ЗАДАНИЕ:
Продолжите текст воспоминаний о военных годах в эвакуации, начиная сразу после его последнего предложения.

*** ИСХОДНЫЙ ТЕКСТ ***

"А меня мучает беспокойство. Все эти годы я не оставляла надежды вернуться в партию". Пишет, что чувствует необходимость сделать "в борьбе за родину" что-то большее, чем "честная бухгалтерская работа"…Мы пошлем эти письма в Прокуратуру СССР для приобщения к "делу", я предварительно перепишу их текст в свой юношеский дневник, и только благодаря этому удастся их сохранить, потому что Прокуратура их немедленно выбросит на помойку… И после реабилитации родителей, когда я захочу получить документы назад, их в деле не окажется…)
Голодал не только Серко – нам тоже стало голодно. Маленький судомский огород выручал лишь отчасти, обменный фонд кончился, да и обменщики – местные крестьяне – насытились уже всякими городскими вещами, напитали ими свои коморы и сундуки – вот уж подлинно "выковырянным" добром эвакуированных.
Становилось между тем и крестьянству колхозному все труднее. Лучшие силы были на фронте, молодые парни едва подрастали, как их отправляли туда же. Восемнадцатилетние ребята то и дело проносились на тройках да на парах лошадей пьяные по дорогам из села в деревню, из деревни в село, с песнями, гармошками, густым и бесстыдным матом, как исстари повелось на Руси гулять перед забритием лбов.

*** ИСХОДНЫЕ ДАННЫЕ ***

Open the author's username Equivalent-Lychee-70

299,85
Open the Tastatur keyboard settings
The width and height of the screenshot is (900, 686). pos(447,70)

***

РЕЗУЛЬТАТ:
Однажды такая компания, повстречав меня на дороге, загнала в поле: они повернули коней прямо на меня, и мне пришлось спасаться во ржи. Это они так остроумно шутили – да уж пусть их Бог простит: вряд ли вернулись с войны…
Народ становился злее, и это проявлялось в отношении к "выковырянным". В передовой статье свечинской районной газеты "Ленинский призыв" было рассказано о случаях неправильного отношения отдельных местных жителей к эвакуированным. Там ли было написано или просто молва шла, но говорили, будто некоторые колхозники предпочитают скармливать обрат свиньям, и один якобы сказал: "Лучше свинье отдам, чем этим дармоедам".
Вот в такой обстановке вступили мы в осень 1942 года.
Осень. Глушки. Отъезд
Перед переездом в Глушки мама успела помочь Эте вспахать наш содомский огородный участок (под какую-то зябь). Но ручками плуга растерла себе руки, и на одной из них, на правой ладони, образовался внутренний нарыв, очень болезненный.
В Глушках, в сельсовете, мы разместились так: на ночь мама и я легли в каморке, а все остальные – в просторном чулане. В каморке было теплее, но именно здесь таились целые полчища клопов – столько сразу мне ни раньше, ни в последующие годы видеть не приходилось. Всю ночь мы промучились – голодные клопы, как стаи волков, набросились на нас. Пришлось снять с керосиновой лампы стекло и, обирая с постели, бросать их прямо в раскаленную горелку. Мы буквально ни на минуту не сомкнули глаз. Не помню, какие меры были приняты, но такое больше не повторялось.
Чулан не отапливался, и вскоре спать в нем стало уже невозможно. Тогда в крохотной комнатенке поместилась вся семья – напомню, что нас было СЕМЕРО, а площадь каморки – не больше пяти метров, если считать только площадь пола. Но там ведь была и лежанка печи, топившейся с нашей стороны, но обогревавшей и служебную комнату сельсовета, и маленькие полати под самым потолком…Как-то все разместились: четыре женщины, девочка и два мальчика.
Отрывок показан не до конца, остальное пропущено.